Anna Natt ist mit ihrer neuen Produktion „Dame Gothel … it hurts to be beautiful“ im Rahmen des Freischwimmer-Festivals auf Tournee. Vergangene Woche war sie damit im Wiener Theater Brut zu sehen.
„Dame Gothel … it hurts to be beautiful“ ist ein Stück rund um das Thema Schönheit und Wahn. Schönheitswahn. Mit Flamencoelementen.

Anna Natt und drei Harfinistinnen erschaffen Personen und Stimmungen, die verblüffen. Und das ist es, was mich an diesem Abend so berührt hat. Die absolute Verblüffung. Anna Natt ist Performerin und Flamencokünstlerin. Sie arbeitet mit somatischen Methoden und stellt minutiös genau Figuren dar – in ihrem Sein, ihren Mimiken und Bewegungen. Ihr gesamter Körper verwandelt sich. Dame Gothel hat viele Facetten. Und sie schmerzt. Wie die Schönheit eben.

Märchen wie Rapunzel spielen an magischen Orten außerhalb des Alltäglichen, in Parallelwelten, verzauberten Wäldern, uneinnehmbaren Türmen und endlosen Wüsten. Viele dieser Märchen beschreiben, wie gefährlich es ist, dem eigenen Begehren nachzugehen. «Dame Gothel…it hurts to be beautiful» lockt das Publikum in solch eine magische Welt voller Harfen, Haare und Pferde und fragt nach dem Preis der Schönheit. (Aus der Ankündigung)

Rapunzel, Lady Gaga und ein Salat

Vielleicht war ein Ausgangspunkt das Märchen von Rapunzel mit ihren langen Haaren? Oder war es Lady Gaga? Ich kann es nicht unterscheiden, ich weiß nicht, wer diese Frau im fleischfarbenen Latexoverall mit den langen, blonden Haaren ist. Sie bewegt sich grotesk, ihre Haare jedoch schwingen in verführerischen Wellen wenn sie hüpft und schwingt.

Und ich weiß nicht, wer die Figur mit dem großen, lockigen Bart ist, die wie in einer Geheim-Code-Sprache die Aufmerksamkeit auf einen Salatkopf lenkt. Die Figur scheint zentral und wichtig zu sein und Anna Natt gibt ihr durch ihre Konsequenz ein unhinterfragbares Gewicht. Der Mann mit dem Bart und dem Salat! Es ist fast so absurd wie in David Lynchs „Twin Peaks“, das selbst in der Bar des Theaters Brut referenziert wird. Aber Anna Natt kennt die Twin Peaks Details nicht, wie sie mir erzählt. Es ist nur meine Welt – in die sie so aalglatt eintaucht, als wäre es ihre. Ist das nicht großartigste Kunst? Dieses Referenzieren, die Exaktheit. Das Eintauchen in meine Welt. Zweifellos.

Daten -
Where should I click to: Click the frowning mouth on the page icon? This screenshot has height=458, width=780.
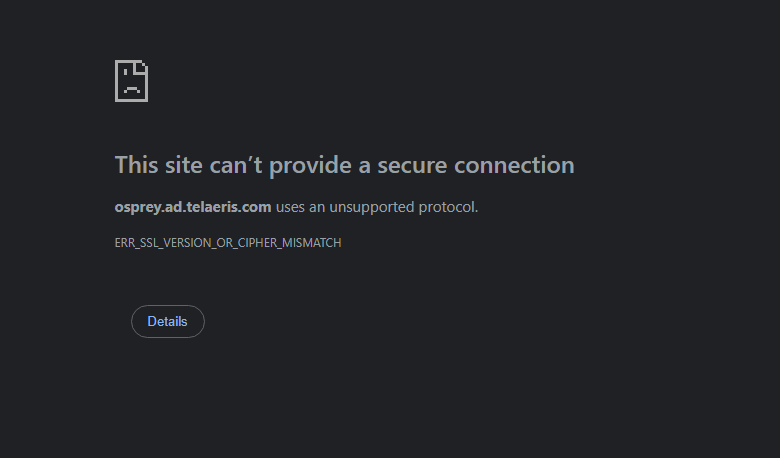click(x=131, y=89)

Ziele -
**1)** Gib den Abschnitt aus dem Textauszug wortgetreu wieder, beginnend bei „Märchen wie Rapunzel“ und endend bei „(Aus der Ankündigung)“.
**2)** Wie viele Harfinistinnen erschaffen laut dem Textauszug gemeinsam mit Anna Natt Personen und Stimmungen?

Aufgabenergebnisse -
**1)**
Märchen wie Rapunzel spielen an magischen Orten außerhalb des Alltäglichen, in Parallelwelten, verzauberten Wäldern, uneinnehmbaren Türmen und endlosen Wüsten. Viele dieser Märchen beschreiben, wie gefährlich es ist, dem eigenen Begehren nachzugehen. «Dame Gothel…it hurts to be beautiful» lockt das Publikum in solch eine magische Welt voller Harfen, Haare und Pferde und fragt nach dem Preis der Schönheit. (Aus der Ankündigung)

**2)** Drei Harfinistinnen.